Rabu, 25 Juli 2012

Cerita Pendek

Aku Ingin Menjadi Suaramu

Sejak awal keluarga si wanita menolak dengan keras hubungannya terhadap sang pria. Keluarganya mengatakan bahwa pernikahan harus sesuai dengan latar belakang keluarga dan si wanita akan menderita seumur hidup bila bersamanya.

Karena tekanan keluarga ini lah, pasangan ini sering bertengkar. Meskipun si wanita mencintai si pria, ia terus bertanya kepada si pria : "seberapa besar cintamu kepadaku ?"


Karena si pria tidak pandai dengan kata-kata, sehingga sering menyebabkan si wanita merasa sedih. Dengan begitu dan tekanan dari keluarganya, si wanita sering menumpahkan amarah terhadapnya. Sedangkan si pria hanya menerimanya dengan diam.

Setelah beberapa tahun,
Sang pria akhirnya lulus dan memutuskan untuk melanjutkan studinya di Luar Negeri. Sebelum pergi ia melamar si wanita : "Aku mungkin tidak baik dalam kata-kata. Tapi yang aku tau bahwa aku mencintaimu. Jika kamu mengijinkannya aku akan menjagamu seumur hidupku. Sedangkan untuk keluargamu, aku akan coba yang terbaik untuk bicara pada mereka. Mau kah kau menikah dengan ku??"

Si wanita setuju dan dengan keteguhan hati si pria, keluarga wanita akhirnya menyerah dan setuju dengan pernikahan mereka. Sebelum si pria pergi akhirnya mereka bertunangan.

Sang wanita pergi bekerja, sedangkan si pria berada di Luar Negeri untuk melanjutkan studinya. Mereka berkomunikasi lewat email dan telepon. Meskipun berat namun mereka tak pernah berfikir untuk menyerah.

Suatu hari,
saat sang wanita berangkat ke tempat kerja, ia ditabrak oleh sebuah mobil yang kehilangan kendali. Saat ia bangun, ia melihat kedua orang tuanya berada di dekat tempat tidurnya. Ia menyadari bahwa ia cedera serius. Melihat ibunya menangis, ia ingin menghiburnya. Tetapi ia baru menyadari yang keluar dari mulutya hanyalah rintihan. Ia kehilangan suaranya.

Dokter berkata bahwa benturan dikepalanya membuat ia kehilangan suaranya.Mendengarkan hiburan dari kedua orang tuanya, tapi tidak ada yang bisa keluar dari mulutnya. Ia merasa hancur.

Selama tinggal di rumah sakit, hanya tangisan sunyi yang menemani dia. Saat sampai dirumah, segalanya tampak sama. Kecuali suara dering telepon, yang menusuk hatinya saat berbunyi. Ia tak ingin si pria tau dan tak ingin memberi beban kepadanya, ia menulis surat pada si pria bahwa ia tak bisa menunggu lebih lama lagi.

Dengan itu ia mengirim kembali cincin kepada si pria.
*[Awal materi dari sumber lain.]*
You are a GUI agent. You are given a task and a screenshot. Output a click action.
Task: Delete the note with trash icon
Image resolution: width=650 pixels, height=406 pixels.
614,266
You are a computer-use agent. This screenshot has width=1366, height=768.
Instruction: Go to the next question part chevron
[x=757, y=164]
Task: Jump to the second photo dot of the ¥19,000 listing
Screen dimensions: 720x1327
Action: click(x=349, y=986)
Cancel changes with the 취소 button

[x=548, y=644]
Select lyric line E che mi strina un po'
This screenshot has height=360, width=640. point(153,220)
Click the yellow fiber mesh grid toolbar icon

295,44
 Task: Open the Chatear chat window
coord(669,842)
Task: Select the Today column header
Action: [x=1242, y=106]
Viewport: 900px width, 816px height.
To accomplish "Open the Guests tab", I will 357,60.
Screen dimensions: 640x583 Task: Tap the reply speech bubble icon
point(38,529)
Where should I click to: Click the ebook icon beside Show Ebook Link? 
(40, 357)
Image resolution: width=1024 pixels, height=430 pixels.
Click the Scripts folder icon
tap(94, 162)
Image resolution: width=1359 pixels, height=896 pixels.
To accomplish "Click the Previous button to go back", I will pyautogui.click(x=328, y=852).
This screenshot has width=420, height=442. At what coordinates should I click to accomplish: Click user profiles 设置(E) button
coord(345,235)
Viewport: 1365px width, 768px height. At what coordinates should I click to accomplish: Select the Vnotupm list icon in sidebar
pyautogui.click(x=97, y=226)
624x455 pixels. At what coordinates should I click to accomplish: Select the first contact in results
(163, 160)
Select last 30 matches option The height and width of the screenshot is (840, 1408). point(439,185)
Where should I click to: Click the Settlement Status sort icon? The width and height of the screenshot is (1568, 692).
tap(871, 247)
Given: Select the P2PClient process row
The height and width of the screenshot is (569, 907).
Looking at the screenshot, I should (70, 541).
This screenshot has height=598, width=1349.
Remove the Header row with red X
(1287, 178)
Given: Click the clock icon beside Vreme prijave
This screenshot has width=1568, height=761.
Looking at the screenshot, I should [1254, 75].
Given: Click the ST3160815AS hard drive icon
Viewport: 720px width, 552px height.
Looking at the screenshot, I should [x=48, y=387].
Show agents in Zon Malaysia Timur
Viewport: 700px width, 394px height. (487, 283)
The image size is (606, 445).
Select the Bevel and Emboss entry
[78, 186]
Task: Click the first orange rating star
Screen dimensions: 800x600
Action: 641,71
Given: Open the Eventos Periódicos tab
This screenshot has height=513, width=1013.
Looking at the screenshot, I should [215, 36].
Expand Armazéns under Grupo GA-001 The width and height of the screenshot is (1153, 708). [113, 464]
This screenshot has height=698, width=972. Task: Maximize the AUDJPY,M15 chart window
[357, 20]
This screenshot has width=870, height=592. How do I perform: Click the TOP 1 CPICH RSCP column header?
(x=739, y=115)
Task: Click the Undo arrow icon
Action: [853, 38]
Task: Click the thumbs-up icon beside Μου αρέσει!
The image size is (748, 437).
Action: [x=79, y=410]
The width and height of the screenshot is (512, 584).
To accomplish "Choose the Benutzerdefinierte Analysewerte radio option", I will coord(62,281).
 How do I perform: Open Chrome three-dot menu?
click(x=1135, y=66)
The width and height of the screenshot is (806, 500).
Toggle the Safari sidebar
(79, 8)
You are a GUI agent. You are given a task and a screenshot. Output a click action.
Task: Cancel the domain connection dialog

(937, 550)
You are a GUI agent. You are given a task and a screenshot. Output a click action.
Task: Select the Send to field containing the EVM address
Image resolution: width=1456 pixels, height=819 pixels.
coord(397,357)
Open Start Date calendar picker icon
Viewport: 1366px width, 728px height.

Sebagai gantinya, si pria mengirimkan balasan dan menelpon berkali-kali. Namun yang bisa dilakukan si wanita adalah menangis. 

Orang tua si wanita memutuskan untuk pindah, berharap si wanita akan melupakan semuanya dan menjadi gembira.

Akhir cerita,
Di lingkungan yang baru, si wanita belajar bahasa isyarat dan memulai hidup yang baru. Ia mengatakan pada dirinya sendiri bahwa ia akan melupakan si pria. Suatu hari, temannya datang dan mengatakan bahwa si pria kembali. Ia meminta temannya untuk tidak memberi tahu si pria apa yang terjadi. Sejak itu tidak ada lagi berita apapun dari si pria.

Satu tahun telah berlalu dan temannta datang dengan membawa sebuah surat, berisi sebuah undangan dari pernikahan si pria. Si wanita merasa kecewa. Ketika ia membuka surat itu, ia melihat namanya di sana.

Saat ia akan bertanya kepada temannya apa sebenarnya yang sedan terjadi, ia melihat si pria berdiri di depannya. Si pria menggunakan bahasa isyarat mengatakan, "Aku sudah menghabiskan waktu selama satu tahun untuk belajar bahasa isyarat. Katakan saja padaku bahwa kamu tidak melupakan janjimu. Berikan aku kesempatan untuk menjadi suaramu. Aku mencintaimu." Dengan itu, si pria menyisipkan cicin dijarinya. Ia pun tersenyum.